Keywords: BR signaling pathway; OsARF25; grain size; grain weight; rice.

Figure 1

Expression analysis of OsARF25. RT-qPCR analysis of relative expression levels of OsARF25 in different tissues from WT. The number after panicles indicates the length (cm); for example, panicle 1 indicates panicles 0~1 cm in length, panicle 2 indicates panicles 1~2 cm in length, and so on. Data are means (±SD) (n = 3). OsActin was used as an internal control for normalization.

Figure 2

OsARF25 functions as a transcriptional activator. (A) Subcellular localization analysis of OsARF25. The scale bar is 5 μm. (B) OsARF25 process transcriptional activation in rice protoplasts.

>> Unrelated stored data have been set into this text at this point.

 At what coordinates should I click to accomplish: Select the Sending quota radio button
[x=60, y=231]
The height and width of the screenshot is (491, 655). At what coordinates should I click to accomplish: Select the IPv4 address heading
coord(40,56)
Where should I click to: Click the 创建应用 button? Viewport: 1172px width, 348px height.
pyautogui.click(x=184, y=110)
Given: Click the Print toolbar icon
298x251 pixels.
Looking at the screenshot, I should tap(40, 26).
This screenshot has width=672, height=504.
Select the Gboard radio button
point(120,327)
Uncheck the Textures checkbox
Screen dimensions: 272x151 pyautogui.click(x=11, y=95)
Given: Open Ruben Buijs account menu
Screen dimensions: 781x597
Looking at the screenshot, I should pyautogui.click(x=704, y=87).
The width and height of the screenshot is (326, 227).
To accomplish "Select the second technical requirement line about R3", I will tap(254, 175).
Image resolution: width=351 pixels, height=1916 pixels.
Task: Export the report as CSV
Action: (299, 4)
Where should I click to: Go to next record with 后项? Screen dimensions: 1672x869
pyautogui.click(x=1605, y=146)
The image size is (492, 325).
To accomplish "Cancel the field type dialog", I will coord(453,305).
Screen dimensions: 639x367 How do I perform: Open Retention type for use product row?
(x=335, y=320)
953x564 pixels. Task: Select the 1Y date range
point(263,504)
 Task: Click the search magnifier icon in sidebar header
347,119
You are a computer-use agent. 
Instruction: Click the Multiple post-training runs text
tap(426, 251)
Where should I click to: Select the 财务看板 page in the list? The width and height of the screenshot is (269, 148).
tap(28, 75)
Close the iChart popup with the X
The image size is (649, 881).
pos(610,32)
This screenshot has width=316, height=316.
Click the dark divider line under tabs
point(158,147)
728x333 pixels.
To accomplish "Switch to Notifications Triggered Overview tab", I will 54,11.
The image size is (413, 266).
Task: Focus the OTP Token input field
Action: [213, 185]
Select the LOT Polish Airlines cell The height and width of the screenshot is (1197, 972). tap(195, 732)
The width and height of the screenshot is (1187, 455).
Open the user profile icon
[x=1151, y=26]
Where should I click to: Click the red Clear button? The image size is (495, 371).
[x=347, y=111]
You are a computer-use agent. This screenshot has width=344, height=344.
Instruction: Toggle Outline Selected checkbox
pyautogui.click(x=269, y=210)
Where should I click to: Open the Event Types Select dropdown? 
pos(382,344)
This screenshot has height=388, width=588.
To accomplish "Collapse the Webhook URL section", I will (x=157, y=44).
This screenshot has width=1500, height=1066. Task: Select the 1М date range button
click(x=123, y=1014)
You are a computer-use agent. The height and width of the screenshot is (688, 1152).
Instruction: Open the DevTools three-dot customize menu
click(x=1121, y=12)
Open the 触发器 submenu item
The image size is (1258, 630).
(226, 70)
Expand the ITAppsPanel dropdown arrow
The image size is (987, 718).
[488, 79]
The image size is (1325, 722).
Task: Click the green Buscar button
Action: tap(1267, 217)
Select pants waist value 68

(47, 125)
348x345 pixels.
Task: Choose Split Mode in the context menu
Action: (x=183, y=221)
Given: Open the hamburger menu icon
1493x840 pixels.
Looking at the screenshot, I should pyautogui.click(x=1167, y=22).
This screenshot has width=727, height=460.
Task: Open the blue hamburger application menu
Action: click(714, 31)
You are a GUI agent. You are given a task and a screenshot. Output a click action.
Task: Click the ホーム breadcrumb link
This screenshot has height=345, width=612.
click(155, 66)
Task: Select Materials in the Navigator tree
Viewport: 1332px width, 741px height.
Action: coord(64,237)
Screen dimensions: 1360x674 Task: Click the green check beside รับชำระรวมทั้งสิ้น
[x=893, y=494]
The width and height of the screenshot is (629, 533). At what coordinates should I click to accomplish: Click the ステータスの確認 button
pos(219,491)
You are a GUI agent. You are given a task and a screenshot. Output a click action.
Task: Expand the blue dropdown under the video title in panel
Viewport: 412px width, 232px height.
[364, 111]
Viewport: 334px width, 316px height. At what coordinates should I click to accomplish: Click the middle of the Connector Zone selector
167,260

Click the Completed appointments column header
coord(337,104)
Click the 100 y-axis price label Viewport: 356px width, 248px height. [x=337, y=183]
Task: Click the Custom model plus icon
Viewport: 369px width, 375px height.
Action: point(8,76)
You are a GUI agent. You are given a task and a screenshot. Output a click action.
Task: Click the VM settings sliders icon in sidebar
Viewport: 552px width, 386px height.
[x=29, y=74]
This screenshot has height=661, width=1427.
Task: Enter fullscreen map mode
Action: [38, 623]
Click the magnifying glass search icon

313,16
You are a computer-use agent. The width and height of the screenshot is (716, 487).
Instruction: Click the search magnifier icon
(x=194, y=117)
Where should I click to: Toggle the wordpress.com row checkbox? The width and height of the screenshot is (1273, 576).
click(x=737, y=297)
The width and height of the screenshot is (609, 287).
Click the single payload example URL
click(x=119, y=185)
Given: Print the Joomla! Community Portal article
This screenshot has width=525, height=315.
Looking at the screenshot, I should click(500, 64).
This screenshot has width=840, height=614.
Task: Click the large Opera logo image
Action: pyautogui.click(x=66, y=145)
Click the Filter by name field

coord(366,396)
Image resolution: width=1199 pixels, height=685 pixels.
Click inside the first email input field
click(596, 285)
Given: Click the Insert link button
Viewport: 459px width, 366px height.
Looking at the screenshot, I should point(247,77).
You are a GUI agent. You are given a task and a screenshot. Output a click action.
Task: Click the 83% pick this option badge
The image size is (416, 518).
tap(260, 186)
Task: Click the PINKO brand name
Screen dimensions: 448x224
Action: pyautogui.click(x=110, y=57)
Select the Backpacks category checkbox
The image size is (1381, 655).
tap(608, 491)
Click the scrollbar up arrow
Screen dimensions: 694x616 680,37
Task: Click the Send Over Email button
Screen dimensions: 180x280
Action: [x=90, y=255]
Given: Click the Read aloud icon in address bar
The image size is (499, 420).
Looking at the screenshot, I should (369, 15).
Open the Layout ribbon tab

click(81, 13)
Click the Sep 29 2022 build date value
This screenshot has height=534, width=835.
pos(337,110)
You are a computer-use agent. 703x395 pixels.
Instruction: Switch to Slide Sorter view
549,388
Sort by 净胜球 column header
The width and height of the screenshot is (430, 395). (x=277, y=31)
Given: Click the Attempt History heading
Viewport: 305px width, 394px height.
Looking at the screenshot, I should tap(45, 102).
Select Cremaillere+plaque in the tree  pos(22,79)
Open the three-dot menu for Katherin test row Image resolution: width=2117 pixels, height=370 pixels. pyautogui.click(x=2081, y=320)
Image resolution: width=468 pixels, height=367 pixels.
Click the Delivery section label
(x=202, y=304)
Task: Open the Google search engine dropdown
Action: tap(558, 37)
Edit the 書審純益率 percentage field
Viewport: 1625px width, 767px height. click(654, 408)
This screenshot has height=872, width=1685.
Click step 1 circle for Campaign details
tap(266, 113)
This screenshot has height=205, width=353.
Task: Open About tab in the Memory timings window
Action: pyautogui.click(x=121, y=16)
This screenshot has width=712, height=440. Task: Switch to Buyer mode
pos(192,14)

Data are means (±SD.) (n = 3); significant differences were determined using Student’s t-test: *** p < 0.001.

Figure 3

Bioinformatic analysis of the OsARF protein family in rice. (A) Phylogenetic tree of the OsARF protein family in rice. The tree was constructed using the adjacency method in the MEGA6 software. The bootstrap is set to 1000. (B) Conserved motif analysis of the OsARF proteins in rice.

Figure 4

OsARF25 negatively regulates grain size and grain weight. (A) Sequence analysis of the target sites in WT and OsARF25 knockout lines (osarf25-1/-2). In osarf25-1 and osarf25-2 lines, a 1 bp deletion and 1 bp insertion in the second exon results in premature translation termination. (B) Grain phenotypes of WT and osarf25 mutants shown in scale bars of 10 mm. (C–F) Phenotypic differences in grain traits between WT and osarf25 mutants. Grain length (C), grain width (D), grain thickness (E), and 1000-grain weight (F) of osarf25 mutants and WT were analyzed. Data are means (±SD.) (n = 10); significant differences were determined using Student’s t-test: * p < 0.05, **** p < 0.0001.

Figure 5

Screening of target gene for OsARF25. (A) Volcanic map of the differentially expressed genes. (B) Heat map of DEGs in regulating grain size. (C,D) RT-qPCR validation of SG1 (C) and OsOFP04 (D). Data are means (±SD.) (n = 3); significant differences were determined using Student’s t-test: * p < 0.05.

Figure 6

OsARF25 regulates SG1 and OsOFP04 by directly binding to their promoters. (A) Schematic diagram of predicted AuxREs in proSG1 and proOsOFP04. (B) Western blotting of GST and recombinant OsARF25^123-243-GST proteins. Lane 1: 180kDa Plus Prestained Protein Marker; Lane 2: GST protein; Lane 3: OsARF25^123-243-GST. (C,D) An electrophoretic mobility shift assay (EMSA) of OsARF25^123-243-GST binding to the SG1 (C) and OsOFP04 (D) promoters. OsARF25^123-243-GST was incubated with the 6-FAM-labeled probe in the absence or presence of 2-fold, 5-fold, and 10-fold excesses of the corresponding competitors. (E–G) Dual-luciferase reporter assay of OsARF25 and the promoters of SG1 (F) and OsOFP04 (G) in rice protoplasts, containing the indicated constructs shown on the left (E). Data are means (±SD.) (n = 3); significant differences were determined using Student’s t-test: * p < 0.05, *** p < 0.001.

Figure 7

Proposed model explaining how OsARF25 acts upstream of SG1 and OsOFP04 to regulate grain size and grain weight in rice. OsARF25, a key component of auxin signaling, is thought to activate the expression of both SG1 and OsOFP04 by binding directly to their promoters. OsARF25 is suggested to negatively regulate grain size and grain weight by activating the expression of SG1 and OsOFP04.